En un segundo lugar,
encontramos algunos grupos nacionalistas o ultranacionalistas que llaman a
defender los límites chilenos aún a costa de eventos bélicos y -como
consecuencia obvia de todo actuar militar- de la lesión de los derechos y
bienes fundamentales de las personas que estarían involucradas en estos actos
(el bien de la vida, de la integridad, de la propiedad, sobre todo de los más
pobres que son los que siempre sirven en primera línea).
No obstante en la fauna
social chilena es posible encontrar ampliamente a personas que ajusten sus opiniones
a cualquiera de los dos grupos mencionados, creo que el primero no sólo es
ampliamente mayoritario sino que además goza de una cierta legitimidad.
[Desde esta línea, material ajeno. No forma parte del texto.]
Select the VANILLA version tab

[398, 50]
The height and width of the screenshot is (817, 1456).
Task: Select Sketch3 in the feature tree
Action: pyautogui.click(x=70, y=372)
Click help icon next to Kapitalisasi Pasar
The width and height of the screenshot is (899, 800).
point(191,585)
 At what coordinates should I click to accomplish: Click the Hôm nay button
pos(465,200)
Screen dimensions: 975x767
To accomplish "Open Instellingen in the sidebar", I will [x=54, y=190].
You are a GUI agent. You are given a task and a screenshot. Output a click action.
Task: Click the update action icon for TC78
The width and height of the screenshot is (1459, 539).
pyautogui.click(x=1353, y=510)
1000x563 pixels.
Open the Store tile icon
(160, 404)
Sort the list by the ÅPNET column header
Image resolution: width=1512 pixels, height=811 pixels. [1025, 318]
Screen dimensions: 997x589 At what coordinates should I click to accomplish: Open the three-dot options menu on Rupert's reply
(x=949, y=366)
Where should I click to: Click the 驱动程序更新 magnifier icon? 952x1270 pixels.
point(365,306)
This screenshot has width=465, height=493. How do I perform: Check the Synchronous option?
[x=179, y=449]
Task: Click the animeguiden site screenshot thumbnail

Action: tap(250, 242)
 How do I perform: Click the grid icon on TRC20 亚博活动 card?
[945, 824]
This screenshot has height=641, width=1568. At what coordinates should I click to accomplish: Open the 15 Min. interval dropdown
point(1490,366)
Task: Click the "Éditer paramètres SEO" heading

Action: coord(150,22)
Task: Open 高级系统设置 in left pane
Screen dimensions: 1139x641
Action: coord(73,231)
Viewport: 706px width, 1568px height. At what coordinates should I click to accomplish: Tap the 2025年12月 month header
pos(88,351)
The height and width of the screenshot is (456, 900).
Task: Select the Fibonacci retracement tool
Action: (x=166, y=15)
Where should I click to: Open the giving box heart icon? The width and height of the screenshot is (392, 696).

Creo
que casi todos -incluyéndome- de modo razonable estaríamos de acuerdo en que la
respuesta bélica no sólo debería ser la ultima ratio frente a
eventualidades internacionales, sino que, más aún, no debería ser una razón en
absoluto. Esto porque los límites territoriales de un país son realidades
convencionales y ficticias, y en todo caso están supeditados al ser humano, que
es -o debería ser comprendido como- una realidad no convencional (esto es, una
realidad en el pleno sentido del término). De modo que no es razonable
supeditar los bienes fundamentales de la persona -repito, realidades no
convencionales- a la defensa de elementos contingentes y variables
históricamente como los límites territoriales. La primera postura ha adquirido
fuerza y legitimidad en parte porque la segunda es evidentemente irrazonable en
numerosos aspectos.
Sin embargo, el hecho mismo
de que una postura sea irrazonable por mérito propio, esto no hace a la
contraria ipso facto razonable. Si bien es cierto que, tal como la
caracterizamos, la primera postura alude tiene como elemento distintivo un
ideal (la unidad latinoamericana) que parece ser coherente con la realidad
cultural de nuestros pueblos (pues hay elementos culturales comunes que la
harían racionalmente viable) y que también pareciera ser beneficiosa para
ellos, me parece que esta postura, por muy atractiva que parezca, adolece de
serios problemas. En primer lugar, está el desconocimiento patente del devenir
histórico de nuestros pueblos que, sea por su propia idiosincracia o por una
elite política caprichosa (no hay tiempo ni espacio para pronunciarse sobre el
fondo del asunto) más que tender hacia la unidad tiende y ha tendido hacia la
particularidad y el benenficio particular de cada nación. En un segundo lugar
-y aquí radica el punto fundamental que quiero dejar en claro- los límites
territoriales, por muy convencionales, ficticios y contingentes que sean,
cumplen una función cultural, cual es preservar la identidad de cada pueblo o
nación. Si bien es cierto que dentro de cada país encontramos diversas
manifestaciones culturales, no pasan a ser matices de una identidad más
general, asociada al Estado/Nación.
Alguien podría responder que
-por ejemplo- entregar un pedazo del territorio marítimo de Chile a Bolivia o a
Perú, no va a afectar la preservación de la identidad cultural asociada a
Chile. En lo personal creo que si, a través de un ejercicio mental
contrafáctico, este argumento se extiende cada vez más, podremos hallar con
evidencia que no se sostiene. ¿Cuál es el límite de la entrega para poder
preservar de modo adecuado la identidad de quienes se sienten chilenos?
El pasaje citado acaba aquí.